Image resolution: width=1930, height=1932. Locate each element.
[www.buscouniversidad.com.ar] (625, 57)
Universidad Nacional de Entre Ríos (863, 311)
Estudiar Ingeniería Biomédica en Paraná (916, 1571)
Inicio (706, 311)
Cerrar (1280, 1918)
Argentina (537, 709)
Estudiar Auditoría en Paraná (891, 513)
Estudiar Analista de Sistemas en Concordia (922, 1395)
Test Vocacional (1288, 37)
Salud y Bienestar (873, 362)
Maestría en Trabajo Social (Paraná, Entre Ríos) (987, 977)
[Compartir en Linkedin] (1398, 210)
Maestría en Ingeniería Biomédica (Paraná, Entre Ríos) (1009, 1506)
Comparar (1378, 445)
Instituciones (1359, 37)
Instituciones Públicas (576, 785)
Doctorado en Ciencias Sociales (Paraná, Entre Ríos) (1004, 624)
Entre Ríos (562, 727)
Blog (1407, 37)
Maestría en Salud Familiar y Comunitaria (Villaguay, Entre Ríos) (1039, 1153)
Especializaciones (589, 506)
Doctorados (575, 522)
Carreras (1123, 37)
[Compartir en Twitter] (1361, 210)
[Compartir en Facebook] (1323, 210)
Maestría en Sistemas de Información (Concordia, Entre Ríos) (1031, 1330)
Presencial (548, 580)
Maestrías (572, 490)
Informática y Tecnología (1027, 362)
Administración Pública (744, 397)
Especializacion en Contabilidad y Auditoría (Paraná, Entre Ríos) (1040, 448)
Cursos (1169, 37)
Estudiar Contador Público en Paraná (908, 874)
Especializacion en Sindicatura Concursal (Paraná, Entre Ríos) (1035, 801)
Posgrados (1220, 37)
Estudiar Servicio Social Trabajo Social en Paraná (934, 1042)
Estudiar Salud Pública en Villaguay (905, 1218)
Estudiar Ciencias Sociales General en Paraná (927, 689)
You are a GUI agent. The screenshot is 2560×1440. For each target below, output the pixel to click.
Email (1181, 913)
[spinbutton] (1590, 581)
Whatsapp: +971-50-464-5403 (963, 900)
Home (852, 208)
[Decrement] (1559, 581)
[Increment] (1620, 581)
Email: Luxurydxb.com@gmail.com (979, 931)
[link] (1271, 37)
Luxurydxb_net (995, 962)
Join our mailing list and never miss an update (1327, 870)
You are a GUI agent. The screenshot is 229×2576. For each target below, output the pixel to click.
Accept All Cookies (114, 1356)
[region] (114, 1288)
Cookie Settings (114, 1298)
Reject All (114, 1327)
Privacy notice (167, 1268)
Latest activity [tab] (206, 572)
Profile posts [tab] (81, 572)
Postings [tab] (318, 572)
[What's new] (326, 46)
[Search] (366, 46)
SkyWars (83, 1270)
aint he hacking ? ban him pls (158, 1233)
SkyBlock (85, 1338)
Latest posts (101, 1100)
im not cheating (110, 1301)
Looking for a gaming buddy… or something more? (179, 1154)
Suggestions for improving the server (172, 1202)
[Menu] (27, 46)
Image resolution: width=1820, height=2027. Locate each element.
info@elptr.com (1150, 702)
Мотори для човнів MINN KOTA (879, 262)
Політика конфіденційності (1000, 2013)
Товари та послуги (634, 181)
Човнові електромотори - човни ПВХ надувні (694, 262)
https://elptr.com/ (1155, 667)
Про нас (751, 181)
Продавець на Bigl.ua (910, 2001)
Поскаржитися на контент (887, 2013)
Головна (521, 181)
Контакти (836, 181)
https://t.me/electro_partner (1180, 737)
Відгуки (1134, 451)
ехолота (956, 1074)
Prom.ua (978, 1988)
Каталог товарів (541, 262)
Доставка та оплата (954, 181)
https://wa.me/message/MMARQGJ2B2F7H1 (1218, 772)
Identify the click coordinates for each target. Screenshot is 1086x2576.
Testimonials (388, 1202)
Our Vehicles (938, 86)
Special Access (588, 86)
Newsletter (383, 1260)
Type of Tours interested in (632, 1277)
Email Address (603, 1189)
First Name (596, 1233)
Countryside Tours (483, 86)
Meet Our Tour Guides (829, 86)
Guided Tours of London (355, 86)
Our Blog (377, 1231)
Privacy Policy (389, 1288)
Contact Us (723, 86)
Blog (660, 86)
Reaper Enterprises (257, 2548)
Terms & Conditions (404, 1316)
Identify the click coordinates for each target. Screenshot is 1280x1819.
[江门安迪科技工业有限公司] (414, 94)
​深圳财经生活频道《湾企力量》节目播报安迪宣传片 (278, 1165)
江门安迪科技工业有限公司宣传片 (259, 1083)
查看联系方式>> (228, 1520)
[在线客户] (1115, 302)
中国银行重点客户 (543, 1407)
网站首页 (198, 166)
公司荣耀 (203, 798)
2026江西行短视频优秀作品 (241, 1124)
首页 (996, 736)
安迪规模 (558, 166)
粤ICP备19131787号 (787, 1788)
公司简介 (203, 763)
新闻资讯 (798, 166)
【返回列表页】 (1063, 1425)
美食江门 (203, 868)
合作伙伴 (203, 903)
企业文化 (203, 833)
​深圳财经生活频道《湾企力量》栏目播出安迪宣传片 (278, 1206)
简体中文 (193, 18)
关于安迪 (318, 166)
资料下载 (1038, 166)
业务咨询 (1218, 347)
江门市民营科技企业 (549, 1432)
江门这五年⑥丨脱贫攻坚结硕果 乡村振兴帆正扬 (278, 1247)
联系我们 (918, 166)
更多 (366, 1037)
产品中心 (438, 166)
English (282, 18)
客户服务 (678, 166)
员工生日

= What to produce =
Reproduce only the lines above spanning from the line containing "Comparar (1378, 445)" through the line containing "[Increment] (1620, 581)", word for word.

= Exercise result =
Comparar (1378, 445)
Instituciones (1359, 37)
Instituciones Públicas (576, 785)
Doctorado en Ciencias Sociales (Paraná, Entre Ríos) (1004, 624)
Entre Ríos (562, 727)
Blog (1407, 37)
Maestría en Salud Familiar y Comunitaria (Villaguay, Entre Ríos) (1039, 1153)
Especializaciones (589, 506)
Doctorados (575, 522)
Carreras (1123, 37)
[Compartir en Twitter] (1361, 210)
[Compartir en Facebook] (1323, 210)
Maestría en Sistemas de Información (Concordia, Entre Ríos) (1031, 1330)
Presencial (548, 580)
Maestrías (572, 490)
Informática y Tecnología (1027, 362)
Administración Pública (744, 397)
Especializacion en Contabilidad y Auditoría (Paraná, Entre Ríos) (1040, 448)
Cursos (1169, 37)
Estudiar Contador Público en Paraná (908, 874)
Especializacion en Sindicatura Concursal (Paraná, Entre Ríos) (1035, 801)
Posgrados (1220, 37)
Estudiar Servicio Social Trabajo Social en Paraná (934, 1042)
Estudiar Salud Pública en Villaguay (905, 1218)
Estudiar Ciencias Sociales General en Paraná (927, 689)
You are a GUI agent. The screenshot is 2560×1440. For each target below, output the pixel to click.
Email (1181, 913)
[spinbutton] (1590, 581)
Whatsapp: +971-50-464-5403 (963, 900)
Home (852, 208)
[Decrement] (1559, 581)
[Increment] (1620, 581)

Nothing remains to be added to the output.